PROJECT NOT UNDER ACTIVE MANAGEMENT
This project will no longer be maintained by Intel.
Intel has ceased development and contributions including, but not limited to, maintenance, bug fixes, new releases, or updates, to this project.
Intel no longer accepts patches to this project.
If you have an ongoing need to use this project, are interested in independently developing it, or would like to maintain patches for the open source software community, please create your own fork of this project.
Contact: webadmin@linux.intel.com
In this reference kit, we demonstrate one way in which we can use Artificial Intelligence (AI) to design a Product Recommendation System for an e-commerce business.
Check out more workflow examples in the Developer Catalog.
When a new customer without any previous purchase history visits the e-commerce website for the first time and a business without any user-item purchase history, a product recommendation system will recommend the products based on the textual clustering analysis on the text given in the product description. Once, the customer makes a purchase, the product recommendation system updates and recommends other products based on the purchase history and ratings provided by other users on the website. Considering the journey of a new customer from the time the customer lands on the e-commerce website for the first time to when it makes repeat purchases, this reference kit can help e-commerce businesses to bring targeted products to customers using textual clustering analysis on the text given in the product description.
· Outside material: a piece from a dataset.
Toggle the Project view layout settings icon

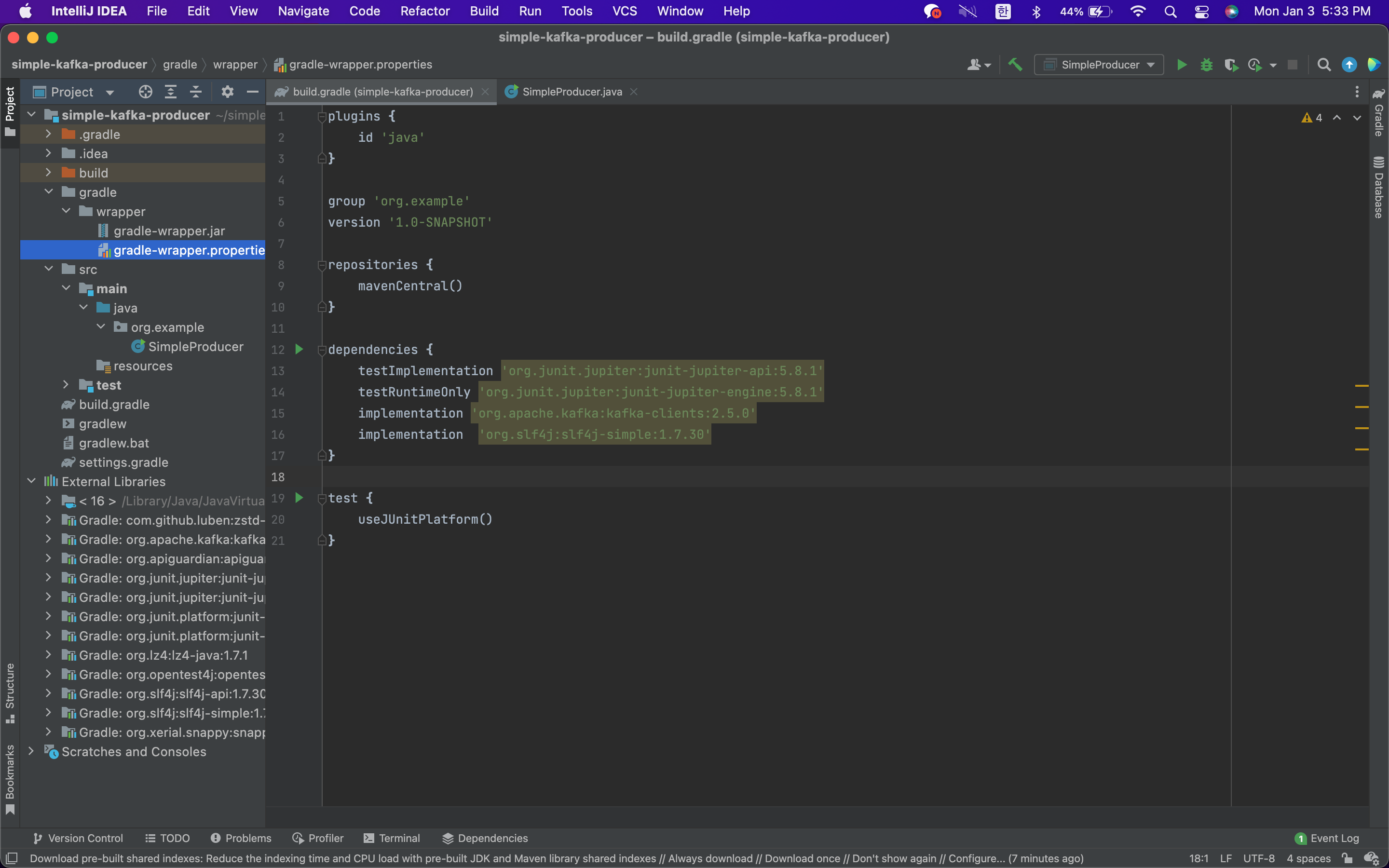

This reference kit solution extends to demonstrate the advantages of using the Intel® oneAPI AI Analytics Toolkit on the task of building a product recommendation system from product descriptions via cluster analysis. The savings gained from using Intel® technologies can lead an analyst to more efficiently explore and understand customer archetypes, leading to better and more precise targeted solutions.
Learn to use Intel's XPU hardware and Intel optimized software for a clustering algorithm with Scikit-learn, Intel® Extension for Scikit-learn and Intel® Distribution for Python*.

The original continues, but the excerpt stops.